◆ QUOTED PASSAGE
# Christians, Tournaments, Stock Markets



## WaywardNowHome (Jun 27, 2010)

Recently, I've been thinking about an issue and I'm not really sure where to stand. It has to do with tournaments where a winning player/team or the top percentage of winning players/teams earn a prize. The issue stems from the idea of gambling and wagering for entertainment.

I assume that many here hold the stance that gambling with money is dangerous, even sinful. After all, we are told to be good stewards of what the Lord has given us, including money, and gambling it away based solely or largely on luck is not good stewardship. Even in the event of something like poker, which is largely luck but has an element of skill in math and reads, people would say it's gambling.

However, does this apply to entering tournaments where there is an entry fee and the winners receive a share of the prize pool? It doesn't necessarily have to be a gambling tournament. It could be a tournament for football, soccer, video games, archery, rock-paper-scissors, anything. Is the idea applicable, such that spending money on entry is pretty much a gamble because you're never guaranteed the prize? Even though tournaments are largely skill, there is an element of luck. Would that qualify as gambling?

On a related note, what about the stock market? If gambling is to be avoided, should we avoid participating in tournaments and the stock market?


----------



## Jack K (Jun 27, 2010)

If the prize pool is there just to make the event a bit more interesting and fun, I think it's probably okay. But when winning the money become the consuming interest behind taking part, it becomes unhealthy and sinful. That's when we generally start to call it gambling, even when skill is involved. Where to draw the line requires wisdom as we run across specific situations. Knowing how easily the idea of winning money tempts and consumes some people, I'd generally try to err on the side of caution and/or talk things over with the participants to learn how they're approaching it.

The stock market is an interesting question. I think many investors play the market very much like a gambling addict plays the tables, and experience the same emotions and motivations the gambler does. I was taught in business school that unless you're super, super smart or cheating, playing the market for wins and losses is essentially a game of chance. However, stocks as a long-term investment are a wise way to handle money for many people in many situations. So investing in the market is itself not sinful and possibly very wise, but _how_ you do so may be sinful.


----------



## kvanlaan (Jun 27, 2010)

> The stock market is an interesting question. I think many investors play the market very much like a gambling addict plays the tables, and experience the same emotions and motivations the gambler does. I was taught in business school that unless you're super, super smart or cheating, playing the market for wins and losses is essentially a game of chance. However, stocks as a long-term investment are a wise way to handle money for many people in many situations. So investing in the market is itself not sinful and possibly very wise, but how you do so may be sinful.



This is indeed a huge problem. As a financial advisor, I see it all the time. We use mutual funds almost exclusively, and pick through a fund to see it's asset allocation mix, how it's dividends are generated, etc. etc. ad nauseum so that we know the companies through and through before we advise anyone to purchase a particular fund. To me, this is investing. But if someone came in my office and I told them that I had a hot stock tip out of the blue and could probably make them 18% by tomorrow afternoon, to me, that is gambling.


----------

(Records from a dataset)
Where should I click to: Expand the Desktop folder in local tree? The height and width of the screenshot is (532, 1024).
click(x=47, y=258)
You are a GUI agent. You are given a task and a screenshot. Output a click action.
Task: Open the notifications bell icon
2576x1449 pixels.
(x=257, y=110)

--

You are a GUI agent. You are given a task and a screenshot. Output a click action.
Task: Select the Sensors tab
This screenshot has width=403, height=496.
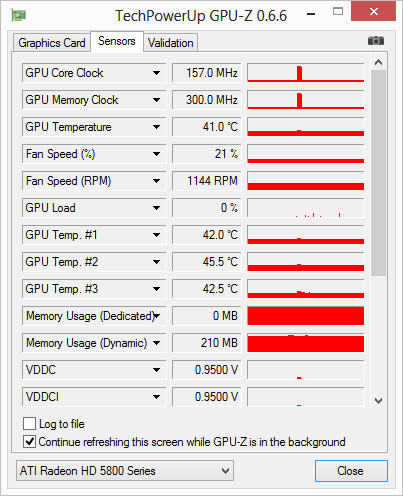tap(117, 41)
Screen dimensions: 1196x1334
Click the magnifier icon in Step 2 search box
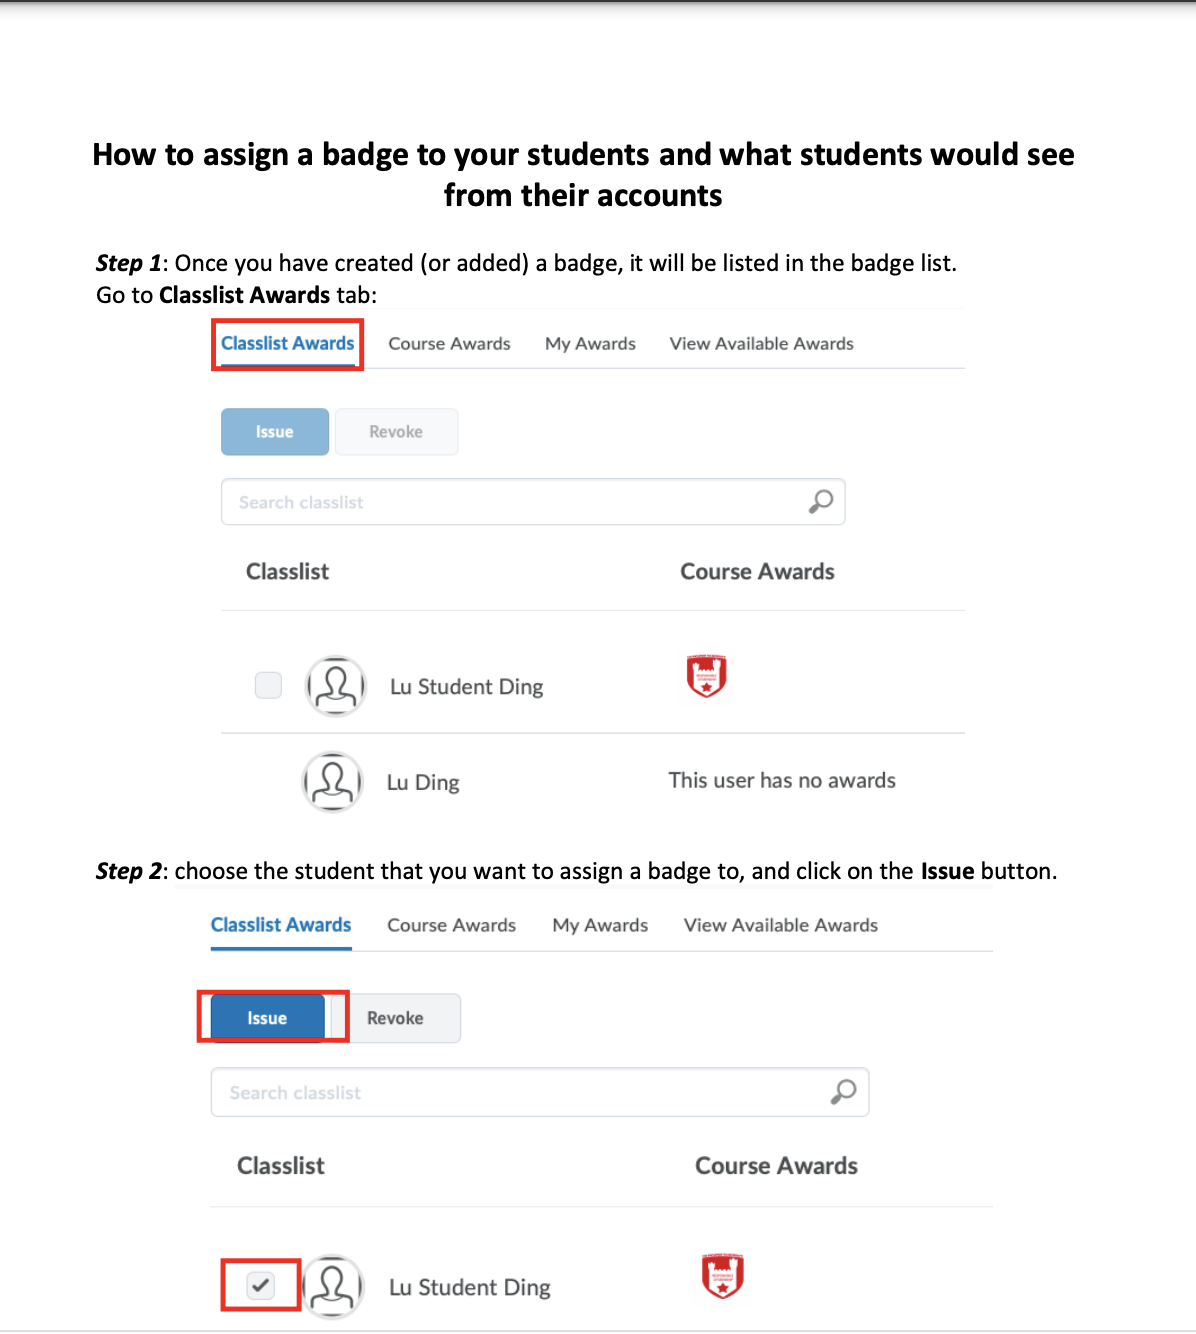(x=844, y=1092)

◆ YOUR TASK
Copy the forum thread starting at "On a related" and ending at "K (Jun 27, 2010)", and switch every "stock market" to "bond market".

◆ OUTPUT OF THE TASK
On a related note, what about the bond market? If gambling is to be avoided, should we avoid participating in tournaments and the bond market?


----------



## Jack K (Jun 27, 2010)